Orwell was a boarder as a young child and many years later wrote an essay entitled ‘Such, Such Were the Joys’ about his school years deemed so libellous it couldn’t be published in England until the husband and wife who owned and operated his school passed away.
Orwell describes the education he received as "a preparation for a sort of confidence trick," geared entirely towards maximising his future performance in the admissions exams to leading English public schools such as Eton and Harrow, without any concern for actual knowledge or understanding. He describes the approach as amounting to being cynically 'crammed', as a 'goose is crammed for Christmas'.
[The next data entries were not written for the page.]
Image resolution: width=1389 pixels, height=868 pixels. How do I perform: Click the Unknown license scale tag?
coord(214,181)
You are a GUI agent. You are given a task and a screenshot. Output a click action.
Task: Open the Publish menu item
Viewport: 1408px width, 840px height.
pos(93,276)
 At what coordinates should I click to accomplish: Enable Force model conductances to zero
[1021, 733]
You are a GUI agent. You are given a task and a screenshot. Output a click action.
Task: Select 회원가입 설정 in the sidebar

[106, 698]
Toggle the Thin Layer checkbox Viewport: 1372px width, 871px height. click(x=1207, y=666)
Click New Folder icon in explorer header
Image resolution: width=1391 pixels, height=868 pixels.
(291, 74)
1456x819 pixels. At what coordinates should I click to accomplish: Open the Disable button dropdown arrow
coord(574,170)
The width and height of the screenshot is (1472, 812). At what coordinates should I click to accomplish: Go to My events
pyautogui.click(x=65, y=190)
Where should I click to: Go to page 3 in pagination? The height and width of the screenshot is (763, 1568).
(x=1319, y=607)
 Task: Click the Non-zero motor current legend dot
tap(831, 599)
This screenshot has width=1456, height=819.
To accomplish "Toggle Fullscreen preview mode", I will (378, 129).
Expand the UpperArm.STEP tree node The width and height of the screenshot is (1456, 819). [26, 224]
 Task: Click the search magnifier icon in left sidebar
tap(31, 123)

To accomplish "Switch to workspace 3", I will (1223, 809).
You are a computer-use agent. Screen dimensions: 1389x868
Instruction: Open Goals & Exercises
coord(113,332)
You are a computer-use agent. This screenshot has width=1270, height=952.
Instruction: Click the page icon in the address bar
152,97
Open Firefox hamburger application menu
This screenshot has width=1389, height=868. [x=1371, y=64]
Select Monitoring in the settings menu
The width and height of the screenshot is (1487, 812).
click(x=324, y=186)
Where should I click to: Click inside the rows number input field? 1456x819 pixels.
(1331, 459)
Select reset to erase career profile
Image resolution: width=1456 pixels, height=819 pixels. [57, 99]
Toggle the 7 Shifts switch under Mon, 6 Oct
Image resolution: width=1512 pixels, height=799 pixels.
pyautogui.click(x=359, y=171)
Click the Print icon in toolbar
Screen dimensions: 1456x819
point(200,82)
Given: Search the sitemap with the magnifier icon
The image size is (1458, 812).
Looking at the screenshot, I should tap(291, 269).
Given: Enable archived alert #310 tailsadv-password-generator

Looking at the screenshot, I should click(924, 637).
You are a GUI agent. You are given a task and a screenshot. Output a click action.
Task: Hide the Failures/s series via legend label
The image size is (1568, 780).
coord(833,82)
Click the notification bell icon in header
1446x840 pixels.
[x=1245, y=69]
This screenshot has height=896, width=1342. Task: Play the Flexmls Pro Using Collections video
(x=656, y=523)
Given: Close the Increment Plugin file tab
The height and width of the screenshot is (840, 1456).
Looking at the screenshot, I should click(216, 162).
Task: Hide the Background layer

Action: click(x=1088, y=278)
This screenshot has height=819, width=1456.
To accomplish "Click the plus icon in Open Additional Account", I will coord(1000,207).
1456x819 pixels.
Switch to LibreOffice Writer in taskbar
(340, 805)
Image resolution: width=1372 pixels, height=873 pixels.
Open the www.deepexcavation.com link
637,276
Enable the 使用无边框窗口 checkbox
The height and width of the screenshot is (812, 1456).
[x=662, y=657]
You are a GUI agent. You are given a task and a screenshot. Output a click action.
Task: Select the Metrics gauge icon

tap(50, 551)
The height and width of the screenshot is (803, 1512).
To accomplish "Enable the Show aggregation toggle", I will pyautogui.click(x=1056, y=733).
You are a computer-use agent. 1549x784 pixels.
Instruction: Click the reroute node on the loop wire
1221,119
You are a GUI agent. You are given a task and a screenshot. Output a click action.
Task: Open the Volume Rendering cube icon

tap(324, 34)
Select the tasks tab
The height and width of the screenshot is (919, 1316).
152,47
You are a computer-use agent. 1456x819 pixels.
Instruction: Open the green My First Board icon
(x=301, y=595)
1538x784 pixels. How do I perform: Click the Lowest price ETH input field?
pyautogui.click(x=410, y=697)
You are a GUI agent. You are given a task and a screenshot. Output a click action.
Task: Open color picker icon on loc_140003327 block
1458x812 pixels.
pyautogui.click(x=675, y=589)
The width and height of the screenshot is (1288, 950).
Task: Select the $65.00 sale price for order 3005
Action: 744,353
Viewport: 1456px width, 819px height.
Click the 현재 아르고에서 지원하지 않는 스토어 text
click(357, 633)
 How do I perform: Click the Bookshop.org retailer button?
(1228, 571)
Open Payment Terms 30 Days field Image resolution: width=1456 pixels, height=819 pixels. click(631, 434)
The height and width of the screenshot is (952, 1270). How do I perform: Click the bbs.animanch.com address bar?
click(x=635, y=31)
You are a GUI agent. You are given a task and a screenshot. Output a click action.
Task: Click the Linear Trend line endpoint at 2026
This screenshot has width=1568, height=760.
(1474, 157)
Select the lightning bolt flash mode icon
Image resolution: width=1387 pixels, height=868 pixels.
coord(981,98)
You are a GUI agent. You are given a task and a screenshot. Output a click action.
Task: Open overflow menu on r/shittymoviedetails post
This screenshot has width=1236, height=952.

We bathed twice a week according to a schedule, sharing the dirty water with the boy before us. Otherwise each morning, a quick face and hand wash in the basin would suffice. In the Midlands the weather is dank and cold, snow lasts on the ground until Easter. Coming from the tropics I was cold to the bone all of the time. I was a fish out of the water, an oddity, neither from money nor class, my only referral a high achieving brother ten years prior, his name embossed in gold on one of the many honour boards in the dining hall. My first name was forgotten because you were only referred to by surname when called on in class or passing a gown-wearing master in the quad.
The uniform was shorts all year round, hail or shine (more the former), unless you were taller than the arbitrary mark on the wooden post in the uniform shop, whereon the privilege of long pants was bestowed.
Cruelty and dispassion ruled. If a boy asked to go to the toilet during a science lesson the teacher would deny the request, then walk around and turn all the taps on. The Latin teacher’s office was weirdly in a glasshouse. Then there was the teacher who regularly asked boys into his study for a glass of cordial and a ‘chat’. Bullying was rife, although I now know we seemed to avoid some of the extreme excesses of other public schools.
An article in the Guardian captures well the ingrained culture of abuse that permeated these schools well into the 20th century.
Savage discipline, along with sexual confusion and formalised bullying, are so common in the schooldays memoirs of the British elite in the 19th and 20th centuries that you have to conclude that parents wanted and paid for their children to experience these things. To most of the class that used them, the private schools were factories that would reliably produce men and women who would run Britain, its politics, business and culture. Boarding school was a proven good investment. So thousands of men and women who had suffered awfully, by their own admission, sent their children off for just the same.
The only attribute I was known for was swimming prowess, not difficult given we’d joined a swimming club and competed regularly in Darwin before being packed off back to the UK. Given I did not become Prime Minister of any country, nor an industrial baron, it seems the investment did not yield a return.
In recent times I’ve reflected a great deal on this period in my life. I’ve previously written about the loneliness of an intercontinental childhood. Co-existing in diametrically opposite cultures, and the impact on a young child exiled halfway around the world from my family.
Psychotherapist Joy Schaverian published an article in the British Journal of Psychotherapy in which she presented case studies in support of a new psychological disorder to be called “Boarding School Syndrome”.
She likens it to a death in the family:
“People grow up not having the language for their emotions. It causes a split between what you’re told you’re supposed to experience and what you’re actually experiencing. You’re actually very sad when you lose your family, your home, your pets, your nanny — everything you’ve ever had for those eight years of your life is suddenly gone. You’re told that it’s called homesickness and ‘you’ll get over it soon’. Actually, this is a major bereavement.”
I think I am still grieving.
Today’s Quote
“The worst part of holding the memories is not the pain. It's the loneliness of it. Memories need to be shared.”